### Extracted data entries
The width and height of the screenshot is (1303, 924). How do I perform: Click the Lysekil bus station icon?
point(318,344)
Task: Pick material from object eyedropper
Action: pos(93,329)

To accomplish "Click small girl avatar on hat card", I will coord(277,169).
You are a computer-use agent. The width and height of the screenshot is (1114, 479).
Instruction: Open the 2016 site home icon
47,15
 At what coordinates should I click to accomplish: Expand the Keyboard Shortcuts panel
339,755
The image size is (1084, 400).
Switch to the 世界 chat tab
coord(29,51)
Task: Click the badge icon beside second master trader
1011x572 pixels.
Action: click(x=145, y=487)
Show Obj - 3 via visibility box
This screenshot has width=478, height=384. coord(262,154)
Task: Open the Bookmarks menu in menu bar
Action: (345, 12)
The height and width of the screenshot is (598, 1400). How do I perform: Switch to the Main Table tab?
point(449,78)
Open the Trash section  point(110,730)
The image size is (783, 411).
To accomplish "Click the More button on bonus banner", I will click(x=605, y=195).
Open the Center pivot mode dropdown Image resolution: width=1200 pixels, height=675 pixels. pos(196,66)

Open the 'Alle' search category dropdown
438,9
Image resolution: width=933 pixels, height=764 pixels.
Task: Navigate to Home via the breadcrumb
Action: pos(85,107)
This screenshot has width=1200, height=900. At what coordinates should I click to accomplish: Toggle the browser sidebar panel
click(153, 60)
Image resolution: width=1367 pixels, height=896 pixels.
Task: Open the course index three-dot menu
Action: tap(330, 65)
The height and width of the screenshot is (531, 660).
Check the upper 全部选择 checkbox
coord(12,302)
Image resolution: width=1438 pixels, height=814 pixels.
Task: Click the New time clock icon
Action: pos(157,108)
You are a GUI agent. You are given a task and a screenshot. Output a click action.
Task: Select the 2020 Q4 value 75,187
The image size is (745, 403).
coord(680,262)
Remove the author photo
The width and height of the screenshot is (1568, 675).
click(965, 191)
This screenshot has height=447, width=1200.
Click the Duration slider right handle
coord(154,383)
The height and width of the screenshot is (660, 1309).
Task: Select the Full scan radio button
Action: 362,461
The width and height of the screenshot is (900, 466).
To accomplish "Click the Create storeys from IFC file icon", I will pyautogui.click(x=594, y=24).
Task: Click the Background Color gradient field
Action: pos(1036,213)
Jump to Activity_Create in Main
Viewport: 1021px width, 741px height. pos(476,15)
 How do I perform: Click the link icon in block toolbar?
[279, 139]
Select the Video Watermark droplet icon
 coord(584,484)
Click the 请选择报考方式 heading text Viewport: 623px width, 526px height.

### STATED TASK
Render the entries from the line containing "Open the Trash" through the line containing "click(965, 191)", inclusive, as a Markdown table with the columns Row and Entry, omitting blank lines.

### OUTPUT FOR THIS EXERCISE
| Row | Entry |
|---|---|
| 1 | Open the Trash section  point(110,730) |
| 2 | The image size is (783, 411). |
| 3 | To accomplish "Click the More button on bonus banner", I will click(x=605, y=195). |
| 4 | Open the Center pivot mode dropdown Image resolution: width=1200 pixels, height=675 pixels. pos(196,66) |
| 5 | Open the 'Alle' search category dropdown |
| 6 | 438,9 |
| 7 | Image resolution: width=933 pixels, height=764 pixels. |
| 8 | Task: Navigate to Home via the breadcrumb |
| 9 | Action: pos(85,107) |
| 10 | This screenshot has width=1200, height=900. At what coordinates should I click to accomplish: Toggle the browser sidebar panel |
| 11 | click(153, 60) |
| 12 | Image resolution: width=1367 pixels, height=896 pixels. |
| 13 | Task: Open the course index three-dot menu |
| 14 | Action: tap(330, 65) |
| 15 | The height and width of the screenshot is (531, 660). |
| 16 | Check the upper 全部选择 checkbox |
| 17 | coord(12,302) |
| 18 | Image resolution: width=1438 pixels, height=814 pixels. |
| 19 | Task: Click the New time clock icon |
| 20 | Action: pos(157,108) |
| 21 | You are a GUI agent. You are given a task and a screenshot. Output a click action. |
| 22 | Task: Select the 2020 Q4 value 75,187 |
| 23 | The image size is (745, 403). |
| 24 | coord(680,262) |
| 25 | Remove the author photo |
| 26 | The width and height of the screenshot is (1568, 675). |
| 27 | click(965, 191) |